Alex Scheffer aka Cell is a master of deep, melodic electronica, one of the most gifted composers working in new-school ambient and downtempo. He is also a sound designer of great finesse and subtlety. When his two sides - the instinctive artist and the technical craftsman - are in perfect alignment, the result is some of the most awe-inspiring ambient trance and tech on the planet.
Cell (Alex Scheffer)
country of origin:
Ambient trance, spacemusic, ambient techno, ethno ambient
00's - 10's
- Live at Glade Festival 2005 (2007, Sofa Manifesto)
- Ketama Live (2008, World Music Club)
- 9980 (2012, Ultimae Records)
Reviewed by Mike G
Alex Scheffer aka Cell is a master of deep, melodic electronica, one of the most gifted composers working in new-school (i.e. dance related) ambient/downtempo. He is also a sound designer of great finesse and subtlety. When his two sides - the instinctive artist and the technical craftsman - are in perfect alignment, the result is some of the deepest, most awe-inspiring ambient trance and tech on the planet. Scheffer is also a signature Ultimae Records artist, even though he has released relatively little music on the label. His sound certainly ticks all the Ultimae boxes: panoramic, cosmic, mysterious, melodic and skillfully engineered.
Scheffer was making electronic music from a very young age; he was just 10 years old when his musician parents gave him a Juno 106 Roland keyboard synthesiser. He schooled himself early in the music of the great Berlin-school electronic bands and also studied music formally including piano. By his late teens he was playing in bands but professionally his music career started with commercial production work for short films, advertising and dance productions. His first track as Cell appeared on Ultimae Records in 2001.

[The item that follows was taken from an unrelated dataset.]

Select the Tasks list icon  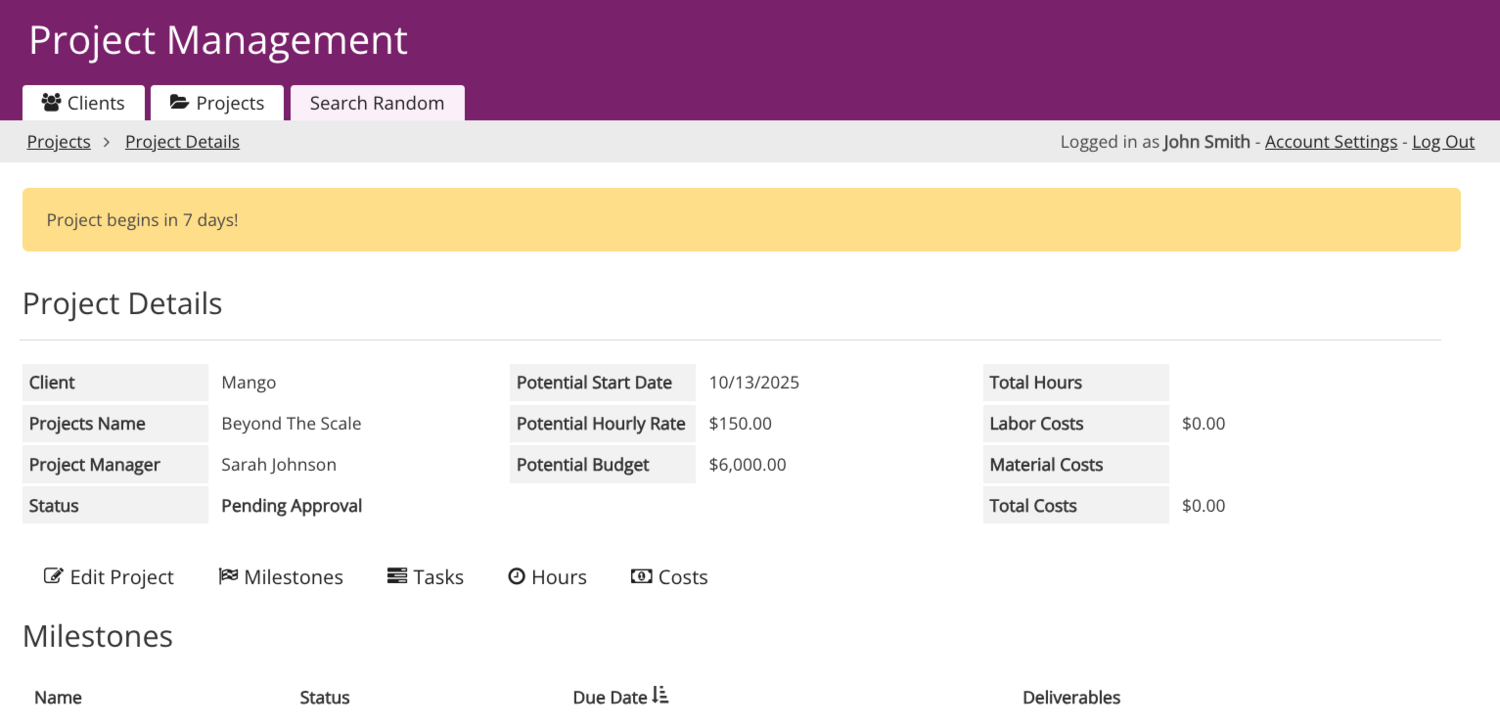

Scheffer's best albums up until in 2012 are actually several of his live recordings, while his finest studio tracks from this period are exclusive one-offs that he licensed to various-artists compilations. Two stunning examples are "Audio Deepest Night" from Fahrenheit Project Part Four (2003, Ultimae Records) and "The Gate" from Mountain High 2 (2005, Candyflip Records). The haunting two-chord minor key progression of "Audio Deepest Night" is a marvel of melodic layering and deep-field sound production, fuzzy-edged and exceptionally rich in texture. "The Gate" is utterly hypnotic; a slow tribal groove with crisper sounds but the same deep layering and incredible 3D sound design. There is a sense of "being there" comparable to the productions of UK composer Matt Hillier aka Ishq.

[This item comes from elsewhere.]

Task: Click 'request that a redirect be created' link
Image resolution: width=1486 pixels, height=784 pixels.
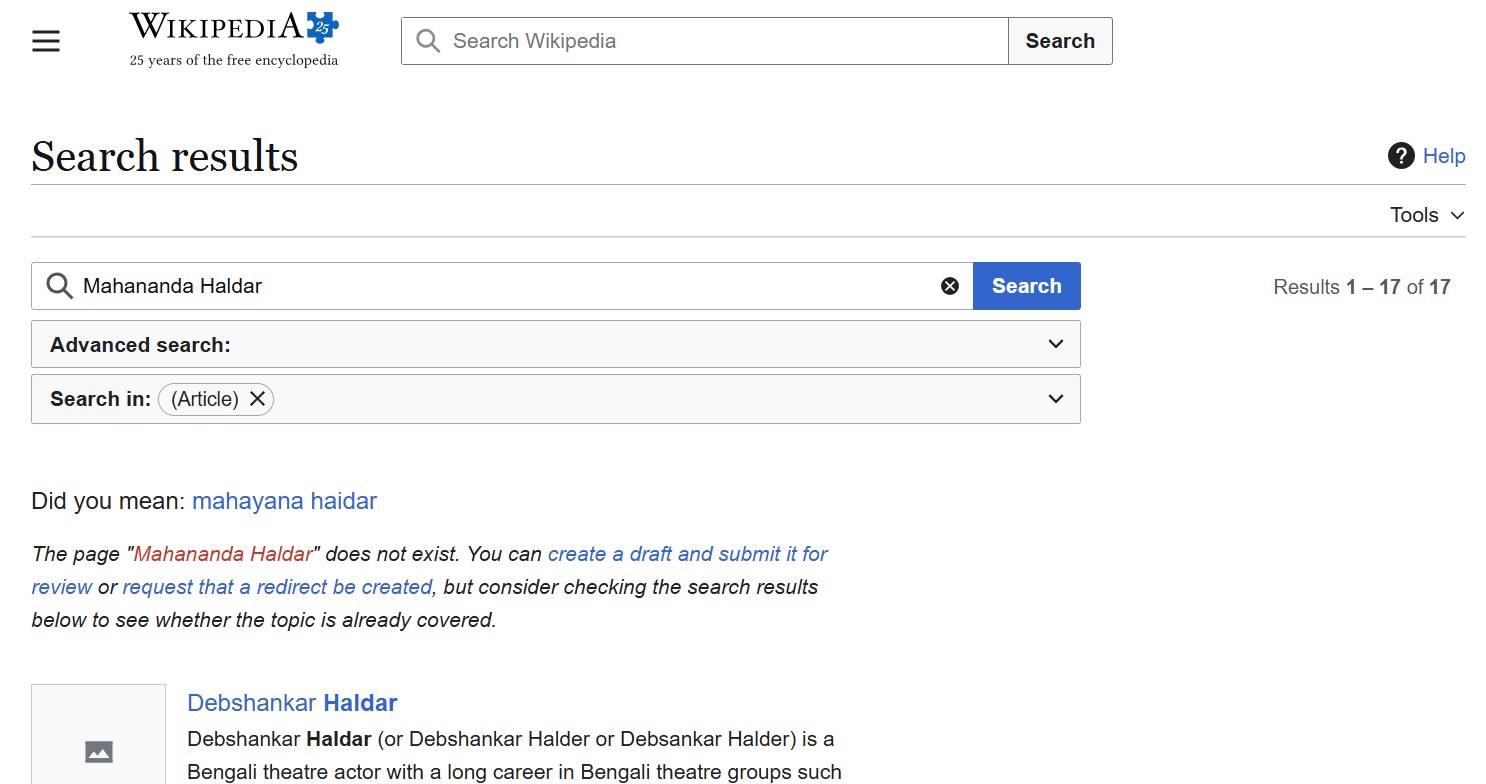Action: (x=277, y=587)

Rather different live renditions of both these tracks appear on the album Live At Glade Festival 2005 (note: "The Gate" is misnamed as "Misty Morning".) Both this and the Ketama Live (2008) album capture much of what is great about Cell's first decade, and some of the featured compositions are also exclusive to these releases. "T-Ion Part 1" is a standout, scattering spontaneous percussion patterns over a liquid ambient trance groove. Even well-worn genre sounds like the Arabic flavoured ambient dub of "Shiny Girl" and the mid-tempo doof of "Hawaii Transit" stand out because of his attention to the arrangements; note the skillful way he builds intensity and constructs harmonies with his layers.

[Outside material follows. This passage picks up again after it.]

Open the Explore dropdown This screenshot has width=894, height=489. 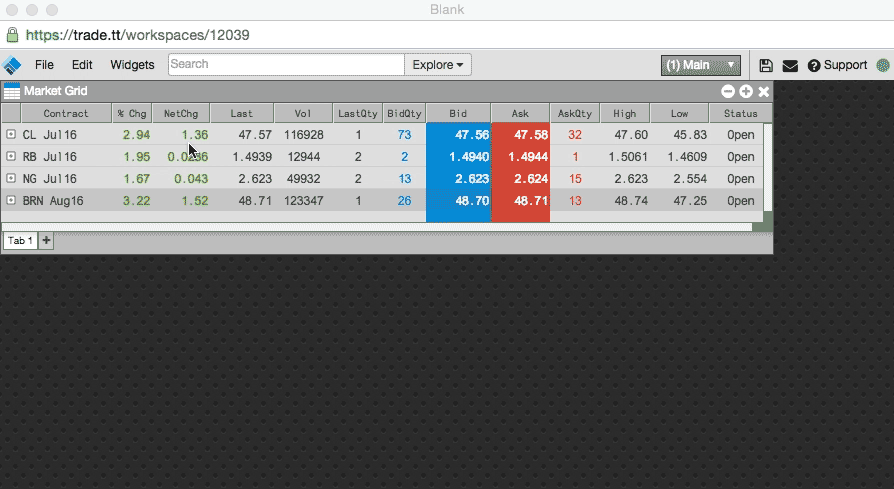pyautogui.click(x=438, y=65)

In contrast to his live albums and amazing one-off tracks, the two Cell studio albums released to date are somewhat underwhelming. The Tibetan-themed Phonic Peace (2005) is pleasant ethno-ambient beats by the numbers, while the full-length Ultimae debut Hanging Masses (2010) is well produced but strangely empty inside. With the exception of "Calling", most of its tracks crucially lack a melodic core or driving theme. Nice title, though. Hanging masses is a perfect visual description the best moments in Cell's recorded legacy: huge structures that somehow defy gravity and float high above and around the listener.
The studio album that Alex Scheffer seemed destined to make - the one that his earlier tracks suggest he always had in him - finally arrived in 2012. Surprisingly, it's a collaboration, recorded under a new moniker Connect.Ohm with Japanese composer Hidetoshi Koizum.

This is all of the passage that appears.